┌─ EXCERPT PROVIDED

Make a list of things you want to try this month and dedicate yourself to testing them all out. By trying out new things every so often, you’ll stay motivated to make fitness a permanent lifestyle.
9. When It Comes to Exercise, Some Is Always Better Than None
We all have those days when energy and motivation escape us; when exercise doesn’t sound as enticing as lazing around in bed all day.
But I’ve got some good news for you, weekend warriors: some exercise is always better than no exercise.
If you’re not in the mood or don’t have time to complete a 45-minute exercise routine, you can get away with doing only 10. You don’t even have to leave the bed—you can exercise right there, with your back on the mattress.
Ideally, you want to exercise several times a week for at least 30 to 45 minutes to stay fit and healthy.
But according to a study published in JAMA Internal Medicine, exercising even once or twice a week is enough to reduce health complications and the risk of death from cancer, heart disease, and other causes.
The study concludes that any amount of exercise helped cut the risk of health-related issues by 40% compared to people who don’t exercise.
Any bout of physical activity contributes to a happier and healthier you. That said, don’t take this as an excuse to do the bare minimum of work each day. You need to train yourself to get up and exercise to keep a healthy lifestyle.

└─

◆ **COMPLETE THE FOLLOWING**:
- A) Rewrite the paragraph in the exercise excerpt that begins "If you're not in the mood" more briefly, keeping its main facts.
- B) In one to three sentences, explain why the exercise excerpt says exercising even once or twice a week is worthwhile.
You won't need the lines for anything.

┌─ EXTRACTED INFORMATION

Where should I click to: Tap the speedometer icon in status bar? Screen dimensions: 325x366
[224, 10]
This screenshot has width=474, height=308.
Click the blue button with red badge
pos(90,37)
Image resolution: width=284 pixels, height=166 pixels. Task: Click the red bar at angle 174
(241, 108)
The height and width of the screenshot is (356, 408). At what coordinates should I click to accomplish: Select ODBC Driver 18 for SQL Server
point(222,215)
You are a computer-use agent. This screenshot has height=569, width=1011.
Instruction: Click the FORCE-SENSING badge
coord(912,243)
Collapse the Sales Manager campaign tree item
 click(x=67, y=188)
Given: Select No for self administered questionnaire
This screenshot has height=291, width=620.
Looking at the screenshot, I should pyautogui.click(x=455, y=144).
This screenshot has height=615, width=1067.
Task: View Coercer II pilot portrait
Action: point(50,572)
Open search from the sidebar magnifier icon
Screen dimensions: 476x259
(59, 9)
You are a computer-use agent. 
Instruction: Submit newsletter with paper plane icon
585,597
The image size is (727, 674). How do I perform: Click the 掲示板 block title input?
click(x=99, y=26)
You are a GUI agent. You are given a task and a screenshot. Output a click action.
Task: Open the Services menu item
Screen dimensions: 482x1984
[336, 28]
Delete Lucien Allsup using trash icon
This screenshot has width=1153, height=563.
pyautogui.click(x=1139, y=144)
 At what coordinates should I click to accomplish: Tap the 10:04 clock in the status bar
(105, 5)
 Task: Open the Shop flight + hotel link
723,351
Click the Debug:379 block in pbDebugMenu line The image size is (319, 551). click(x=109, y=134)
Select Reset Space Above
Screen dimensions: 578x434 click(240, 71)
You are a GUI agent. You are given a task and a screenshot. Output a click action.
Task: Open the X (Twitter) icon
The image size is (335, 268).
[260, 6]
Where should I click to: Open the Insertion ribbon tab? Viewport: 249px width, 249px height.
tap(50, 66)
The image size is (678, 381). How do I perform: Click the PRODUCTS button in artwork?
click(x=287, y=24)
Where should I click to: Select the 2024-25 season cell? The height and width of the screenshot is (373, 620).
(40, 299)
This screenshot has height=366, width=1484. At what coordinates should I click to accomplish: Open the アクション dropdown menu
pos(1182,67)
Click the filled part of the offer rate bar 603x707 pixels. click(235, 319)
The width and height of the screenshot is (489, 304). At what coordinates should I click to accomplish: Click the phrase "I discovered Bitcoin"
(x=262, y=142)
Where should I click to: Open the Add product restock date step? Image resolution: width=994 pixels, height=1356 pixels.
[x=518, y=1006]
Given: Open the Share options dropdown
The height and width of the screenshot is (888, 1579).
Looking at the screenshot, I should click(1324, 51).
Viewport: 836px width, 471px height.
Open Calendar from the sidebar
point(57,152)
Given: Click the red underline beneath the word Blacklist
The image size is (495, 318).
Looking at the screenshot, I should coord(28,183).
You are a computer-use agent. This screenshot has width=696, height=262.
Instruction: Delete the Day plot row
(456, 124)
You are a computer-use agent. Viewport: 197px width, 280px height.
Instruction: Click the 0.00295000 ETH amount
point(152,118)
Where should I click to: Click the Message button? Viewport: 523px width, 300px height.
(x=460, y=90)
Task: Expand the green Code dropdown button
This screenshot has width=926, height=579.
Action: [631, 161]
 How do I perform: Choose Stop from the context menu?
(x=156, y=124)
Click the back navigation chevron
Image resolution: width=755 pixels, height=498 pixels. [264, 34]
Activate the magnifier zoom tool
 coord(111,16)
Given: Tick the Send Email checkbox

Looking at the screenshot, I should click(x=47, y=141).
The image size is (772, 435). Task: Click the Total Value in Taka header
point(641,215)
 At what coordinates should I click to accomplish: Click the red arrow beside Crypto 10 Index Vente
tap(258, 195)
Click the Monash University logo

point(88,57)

└─

◆ **TASK RESPONSES**:
- A) If you lack the mood or time for a 45-minute routine, 10 minutes will do, and you can even do it lying on your back in bed.

- B) A study published in JAMA Internal Medicine found that exercising even once or twice a week reduces health complications and the risk of death from cancer, heart disease, and other causes. It concluded that any amount of exercise cut the risk of health-related issues by 40% compared to people who don't exercise.